*** MATERIAL FOR THE TASK Section Begins ***
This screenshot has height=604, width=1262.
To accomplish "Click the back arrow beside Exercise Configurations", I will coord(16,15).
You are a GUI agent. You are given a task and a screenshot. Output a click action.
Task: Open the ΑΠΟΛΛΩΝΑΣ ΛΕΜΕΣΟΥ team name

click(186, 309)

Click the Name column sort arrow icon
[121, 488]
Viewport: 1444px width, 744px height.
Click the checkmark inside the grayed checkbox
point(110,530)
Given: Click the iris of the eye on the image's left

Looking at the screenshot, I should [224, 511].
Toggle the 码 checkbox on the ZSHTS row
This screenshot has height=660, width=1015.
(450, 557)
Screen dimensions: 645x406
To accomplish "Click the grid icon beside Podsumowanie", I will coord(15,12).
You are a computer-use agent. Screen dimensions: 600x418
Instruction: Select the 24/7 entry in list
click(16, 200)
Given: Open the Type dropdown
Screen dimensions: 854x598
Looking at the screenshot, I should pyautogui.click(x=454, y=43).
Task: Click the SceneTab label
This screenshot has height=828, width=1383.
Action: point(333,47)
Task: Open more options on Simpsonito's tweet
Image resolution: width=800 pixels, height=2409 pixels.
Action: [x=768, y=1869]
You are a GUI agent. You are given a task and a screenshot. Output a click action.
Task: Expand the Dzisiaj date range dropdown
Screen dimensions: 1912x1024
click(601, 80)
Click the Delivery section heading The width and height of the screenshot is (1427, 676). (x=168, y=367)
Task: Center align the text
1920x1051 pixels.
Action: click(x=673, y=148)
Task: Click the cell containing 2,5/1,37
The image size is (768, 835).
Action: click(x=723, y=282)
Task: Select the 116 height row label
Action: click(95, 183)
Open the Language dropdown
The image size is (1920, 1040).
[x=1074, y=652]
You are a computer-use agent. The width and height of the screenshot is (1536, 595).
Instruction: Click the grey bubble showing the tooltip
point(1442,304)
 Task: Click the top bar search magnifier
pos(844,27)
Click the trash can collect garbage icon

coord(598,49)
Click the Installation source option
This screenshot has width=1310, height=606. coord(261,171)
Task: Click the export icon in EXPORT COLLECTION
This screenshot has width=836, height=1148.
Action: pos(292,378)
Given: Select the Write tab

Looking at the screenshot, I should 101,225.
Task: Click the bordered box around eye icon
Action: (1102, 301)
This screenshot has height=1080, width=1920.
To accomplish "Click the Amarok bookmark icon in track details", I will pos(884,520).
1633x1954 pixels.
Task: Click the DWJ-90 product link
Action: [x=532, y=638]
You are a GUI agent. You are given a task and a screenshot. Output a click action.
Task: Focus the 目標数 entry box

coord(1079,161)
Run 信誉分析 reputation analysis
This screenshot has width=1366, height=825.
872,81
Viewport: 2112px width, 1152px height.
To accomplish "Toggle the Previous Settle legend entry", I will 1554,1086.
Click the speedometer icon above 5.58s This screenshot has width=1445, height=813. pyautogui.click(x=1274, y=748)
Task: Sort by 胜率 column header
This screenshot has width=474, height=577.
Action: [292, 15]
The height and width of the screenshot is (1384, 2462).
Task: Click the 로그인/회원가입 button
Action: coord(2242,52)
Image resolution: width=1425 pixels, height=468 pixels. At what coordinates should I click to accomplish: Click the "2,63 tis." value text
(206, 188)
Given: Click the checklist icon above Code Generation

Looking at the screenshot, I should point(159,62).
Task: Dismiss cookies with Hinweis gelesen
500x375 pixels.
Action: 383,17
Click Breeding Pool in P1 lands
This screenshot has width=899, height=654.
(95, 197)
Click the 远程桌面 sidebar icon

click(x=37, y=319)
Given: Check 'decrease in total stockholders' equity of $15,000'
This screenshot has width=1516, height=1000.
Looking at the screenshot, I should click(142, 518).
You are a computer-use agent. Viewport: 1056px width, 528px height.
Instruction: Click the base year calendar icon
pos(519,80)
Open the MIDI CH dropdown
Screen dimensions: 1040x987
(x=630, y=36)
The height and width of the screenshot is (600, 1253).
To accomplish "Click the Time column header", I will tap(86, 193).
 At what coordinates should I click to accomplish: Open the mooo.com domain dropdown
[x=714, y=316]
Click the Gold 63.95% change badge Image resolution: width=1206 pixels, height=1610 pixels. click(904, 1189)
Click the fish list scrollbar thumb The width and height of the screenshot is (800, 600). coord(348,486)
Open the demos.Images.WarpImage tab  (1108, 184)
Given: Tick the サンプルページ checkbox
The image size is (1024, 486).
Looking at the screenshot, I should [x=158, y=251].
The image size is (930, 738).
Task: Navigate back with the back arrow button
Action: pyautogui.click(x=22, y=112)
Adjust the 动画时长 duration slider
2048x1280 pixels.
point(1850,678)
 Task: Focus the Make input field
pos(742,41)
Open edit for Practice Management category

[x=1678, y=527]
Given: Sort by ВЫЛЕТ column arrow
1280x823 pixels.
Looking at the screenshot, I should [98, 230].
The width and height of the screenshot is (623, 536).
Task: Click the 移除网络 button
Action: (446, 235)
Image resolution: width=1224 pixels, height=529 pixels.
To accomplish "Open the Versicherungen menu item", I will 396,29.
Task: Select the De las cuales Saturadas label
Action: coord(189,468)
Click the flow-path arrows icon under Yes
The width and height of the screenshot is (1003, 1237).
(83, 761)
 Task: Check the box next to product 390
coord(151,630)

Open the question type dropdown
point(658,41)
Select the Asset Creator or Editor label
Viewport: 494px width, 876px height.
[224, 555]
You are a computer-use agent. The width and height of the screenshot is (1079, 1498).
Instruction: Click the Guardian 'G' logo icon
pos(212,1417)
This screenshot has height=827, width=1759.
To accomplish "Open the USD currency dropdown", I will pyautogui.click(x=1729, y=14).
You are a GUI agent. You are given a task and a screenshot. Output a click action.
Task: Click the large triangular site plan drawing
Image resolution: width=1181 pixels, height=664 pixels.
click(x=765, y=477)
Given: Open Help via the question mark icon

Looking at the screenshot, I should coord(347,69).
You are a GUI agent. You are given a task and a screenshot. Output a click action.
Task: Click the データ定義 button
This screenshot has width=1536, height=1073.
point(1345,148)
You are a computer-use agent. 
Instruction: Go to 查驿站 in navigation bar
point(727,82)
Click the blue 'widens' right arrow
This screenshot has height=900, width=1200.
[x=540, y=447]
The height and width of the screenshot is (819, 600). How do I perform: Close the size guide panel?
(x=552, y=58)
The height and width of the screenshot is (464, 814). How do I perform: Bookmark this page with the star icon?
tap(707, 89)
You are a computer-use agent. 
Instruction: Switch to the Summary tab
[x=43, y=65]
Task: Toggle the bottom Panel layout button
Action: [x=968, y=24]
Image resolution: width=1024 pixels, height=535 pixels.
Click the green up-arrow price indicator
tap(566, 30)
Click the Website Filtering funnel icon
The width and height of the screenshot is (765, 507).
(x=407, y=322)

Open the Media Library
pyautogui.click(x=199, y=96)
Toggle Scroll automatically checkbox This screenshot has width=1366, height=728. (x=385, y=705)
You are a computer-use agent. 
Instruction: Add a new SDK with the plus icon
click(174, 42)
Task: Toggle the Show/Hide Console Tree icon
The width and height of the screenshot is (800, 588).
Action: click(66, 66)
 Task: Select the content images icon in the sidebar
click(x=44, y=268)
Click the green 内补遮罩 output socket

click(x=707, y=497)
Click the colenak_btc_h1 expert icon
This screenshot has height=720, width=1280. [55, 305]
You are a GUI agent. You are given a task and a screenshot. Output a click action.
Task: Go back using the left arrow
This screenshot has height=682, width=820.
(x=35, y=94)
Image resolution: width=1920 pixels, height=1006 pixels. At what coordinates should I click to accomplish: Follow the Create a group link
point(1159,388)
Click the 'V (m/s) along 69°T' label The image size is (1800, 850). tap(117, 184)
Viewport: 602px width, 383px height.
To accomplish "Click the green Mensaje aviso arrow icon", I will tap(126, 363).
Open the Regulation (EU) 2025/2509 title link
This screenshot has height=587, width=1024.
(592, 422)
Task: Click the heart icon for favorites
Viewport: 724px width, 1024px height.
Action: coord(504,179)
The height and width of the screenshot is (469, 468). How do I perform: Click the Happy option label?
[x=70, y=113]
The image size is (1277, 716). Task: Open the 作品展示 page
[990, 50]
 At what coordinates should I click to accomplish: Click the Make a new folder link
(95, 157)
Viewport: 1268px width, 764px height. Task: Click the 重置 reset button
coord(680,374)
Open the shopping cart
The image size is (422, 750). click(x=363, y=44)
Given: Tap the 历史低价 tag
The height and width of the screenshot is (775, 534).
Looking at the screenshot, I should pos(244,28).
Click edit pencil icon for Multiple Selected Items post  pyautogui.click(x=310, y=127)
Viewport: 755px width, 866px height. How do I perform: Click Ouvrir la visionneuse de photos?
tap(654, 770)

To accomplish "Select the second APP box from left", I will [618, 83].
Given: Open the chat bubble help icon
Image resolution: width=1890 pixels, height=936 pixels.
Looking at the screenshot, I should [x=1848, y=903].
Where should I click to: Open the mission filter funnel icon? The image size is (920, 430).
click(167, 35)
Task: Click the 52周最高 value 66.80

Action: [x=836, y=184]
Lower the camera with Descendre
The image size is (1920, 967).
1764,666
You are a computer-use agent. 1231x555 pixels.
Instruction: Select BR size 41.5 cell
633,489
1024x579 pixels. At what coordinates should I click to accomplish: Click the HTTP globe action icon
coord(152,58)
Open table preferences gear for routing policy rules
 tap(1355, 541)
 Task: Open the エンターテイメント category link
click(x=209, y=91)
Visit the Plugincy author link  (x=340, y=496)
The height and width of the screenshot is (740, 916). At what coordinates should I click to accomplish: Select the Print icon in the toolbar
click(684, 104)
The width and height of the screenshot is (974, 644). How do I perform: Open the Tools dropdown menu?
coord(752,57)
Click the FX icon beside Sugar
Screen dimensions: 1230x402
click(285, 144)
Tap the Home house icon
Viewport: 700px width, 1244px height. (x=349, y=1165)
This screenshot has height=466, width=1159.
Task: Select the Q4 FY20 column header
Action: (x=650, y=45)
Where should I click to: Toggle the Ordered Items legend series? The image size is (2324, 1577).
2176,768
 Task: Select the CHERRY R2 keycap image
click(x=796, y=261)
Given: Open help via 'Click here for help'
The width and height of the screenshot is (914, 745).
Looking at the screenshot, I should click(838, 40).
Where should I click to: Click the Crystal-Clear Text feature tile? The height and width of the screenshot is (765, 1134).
*** MATERIAL FOR THE TASK Section Ends ***
▶ _WORK INSTRUCTION_:
Search the entries above for the string "computer", and report each line where it occurs.

▶ _SOLUTION TO THE EXERCISE_:
You are a computer-use agent. Screen dimensions: 600x418
You are a computer-use agent. The width and height of the screenshot is (1536, 595).
You are a computer-use agent. Viewport: 1056px width, 528px height.
You are a computer-use agent. The width and height of the screenshot is (1079, 1498).
You are a computer-use agent. 
You are a computer-use agent. 
You are a computer-use agent. 
You are a computer-use agent. 1231x555 pixels.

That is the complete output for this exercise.